■ Il compito ■
Prosegui l'articolo sul viaggio di Lorenzo Barone in Amazzonia, riprendendo subito dopo l'ultima frase riportata.

==== Brano selezionato

04 Febbraio 2026, 19:50

Lorenzo Barone, continua il viaggio con la terza tappa in Amazzonia: "Riparto con un semplice bici. Spero regga i 4mila km fino in Bolivia"

Riparte con la terza tappa il progetto di Lorenzo Barone. L'esploratore di San Gemini, dopo aver affrontato l'oceano Atlantico in barca a remi, è pronto a proseguire per l'Amazzonia. Ad annunciarlo è lo stesso 28enne umbro sui propri canali social: "Terza fase del progetto: l'AmazzoniaNegli ultimi 9 giorni ho dormito in barca, legato al molo dei pescatori, mangiando le scorte di cibo rimaste a bordo - ha scritto -. Dopo 37 giorni senza internet sono stato travolto da messaggi, chiamate, email, problemi burocratici, pagamenti arretrati, fatture ecc e devo ammettere che in più di qualche momento ho desiderato riprendere a remare verso il largo per sparire tra le onde dell'Oceano".

 

"Ieri ho finalmente risolto tutti i problemi logistici per il trasporto della barca tramite container verso l'Europa, la barca è stata prelevata da un camion con la gru, e ora dopo una notte in amaca nella foresta sono pronto a proseguire con una semplice bici comprata a Cayenne che spero regga i circa 4000 km fino in Bolivia".

"Parlando con dei pescatori brasiliani riguardo i fiumi che intendo navigare in canoa in Amazzonia, ho scoperto che ci sono alcune criticità e sto valutando un opzione molto più selvaggia ma senza rischi legati a criminalità e pirateria. Devo ancora trovare una piroga tradizionale tra Boa Vista e Caracarai e coprire i 1700km che mi separano dai fiumi in un paio di settimane, così da riprendere parte della muscolatura persa nell'oceano. Non so quando pubblicherò di nuovo".

========
==== Materiale fornito

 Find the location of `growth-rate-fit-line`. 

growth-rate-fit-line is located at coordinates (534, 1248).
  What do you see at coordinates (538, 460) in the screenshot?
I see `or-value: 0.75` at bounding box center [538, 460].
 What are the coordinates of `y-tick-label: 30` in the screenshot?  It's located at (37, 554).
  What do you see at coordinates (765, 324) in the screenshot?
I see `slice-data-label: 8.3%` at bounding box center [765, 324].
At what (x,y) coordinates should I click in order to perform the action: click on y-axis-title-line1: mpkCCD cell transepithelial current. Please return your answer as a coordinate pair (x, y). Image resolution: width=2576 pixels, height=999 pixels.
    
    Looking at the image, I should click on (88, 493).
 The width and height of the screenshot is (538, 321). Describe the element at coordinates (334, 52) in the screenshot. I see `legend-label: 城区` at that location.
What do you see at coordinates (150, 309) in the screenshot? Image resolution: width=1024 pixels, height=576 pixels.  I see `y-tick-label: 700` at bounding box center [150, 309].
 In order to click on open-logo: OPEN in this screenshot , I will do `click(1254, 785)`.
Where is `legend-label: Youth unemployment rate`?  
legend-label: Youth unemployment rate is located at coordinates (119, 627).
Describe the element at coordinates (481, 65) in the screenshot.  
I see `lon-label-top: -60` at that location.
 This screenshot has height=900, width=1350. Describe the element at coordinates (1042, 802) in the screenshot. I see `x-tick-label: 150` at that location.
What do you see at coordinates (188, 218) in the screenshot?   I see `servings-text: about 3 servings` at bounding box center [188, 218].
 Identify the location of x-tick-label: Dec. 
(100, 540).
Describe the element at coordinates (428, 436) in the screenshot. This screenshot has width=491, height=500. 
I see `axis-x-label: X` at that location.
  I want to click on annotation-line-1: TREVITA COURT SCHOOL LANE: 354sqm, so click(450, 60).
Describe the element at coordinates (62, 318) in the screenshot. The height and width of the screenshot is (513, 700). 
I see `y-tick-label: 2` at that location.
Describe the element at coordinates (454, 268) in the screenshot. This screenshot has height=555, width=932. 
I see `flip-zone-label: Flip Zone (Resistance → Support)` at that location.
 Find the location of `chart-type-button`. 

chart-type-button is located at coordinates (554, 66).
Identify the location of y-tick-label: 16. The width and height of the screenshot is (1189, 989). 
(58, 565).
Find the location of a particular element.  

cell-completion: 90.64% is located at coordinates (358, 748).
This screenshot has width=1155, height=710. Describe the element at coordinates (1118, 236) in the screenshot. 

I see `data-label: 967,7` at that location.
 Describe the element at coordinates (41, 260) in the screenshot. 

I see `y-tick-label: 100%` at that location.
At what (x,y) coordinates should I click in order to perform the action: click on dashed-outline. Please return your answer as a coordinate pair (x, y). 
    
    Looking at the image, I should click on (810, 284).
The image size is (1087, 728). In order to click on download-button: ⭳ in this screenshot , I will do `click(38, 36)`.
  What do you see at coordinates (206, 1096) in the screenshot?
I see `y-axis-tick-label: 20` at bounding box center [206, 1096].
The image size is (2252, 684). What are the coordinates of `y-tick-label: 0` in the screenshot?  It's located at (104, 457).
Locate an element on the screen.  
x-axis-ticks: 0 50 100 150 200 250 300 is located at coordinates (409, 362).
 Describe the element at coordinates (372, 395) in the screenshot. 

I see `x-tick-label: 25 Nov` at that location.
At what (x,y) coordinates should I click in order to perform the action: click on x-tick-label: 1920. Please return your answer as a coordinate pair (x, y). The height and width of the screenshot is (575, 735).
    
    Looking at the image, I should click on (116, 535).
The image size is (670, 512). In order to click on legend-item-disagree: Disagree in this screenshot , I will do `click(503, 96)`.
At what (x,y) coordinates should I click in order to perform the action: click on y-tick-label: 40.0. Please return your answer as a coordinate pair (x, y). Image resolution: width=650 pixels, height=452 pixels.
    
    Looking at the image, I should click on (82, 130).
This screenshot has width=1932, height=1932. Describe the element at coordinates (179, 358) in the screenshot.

========

■ Risposta scritta ■
Sarà possibile seguire viaggio di Lorenzo Barone attraverso il segnale del geolocalizzatore, che porta la testimonianza dell'impresa estrema che il 28enne sta portando a termine. 

Il Project Dust

Dust - La Via della Sabbia è il nome del progetto estremo al quale sta prendendo parte Lorenzo Barone: "È stato e continua ad essere il progetto più complesso che io abbia mai immaginato: un anno e mezzo di lavoro, pianificazione, burocrazia, allenamenti e logistica per dare forma a quattro spedizioni in una", aveva spiegato Barone sui social. L'obiettivo è quello di attraversare il Saharal’Atlanticol’Amazzonia e le Ande "interamente e consecutivamente a propulsione umana, tutte senza supporto esterno, seguendo il viaggio delle polveri sahariane che fertilizzano la foresta amazzonica".
"È stata una preparazione infinita: dalla scelta dell’attrezzatura alla barca a remi con cui tenterò la traversata oceanica. L’ho cercata usata per abbattere i costi e preparata con l’aiuto di Matteo, un ragazzo della mia zona che mi ha supportato nello specifico nell’installazione dell’impianto elettrico di bordo. Da solo sarebbe stato impossibile".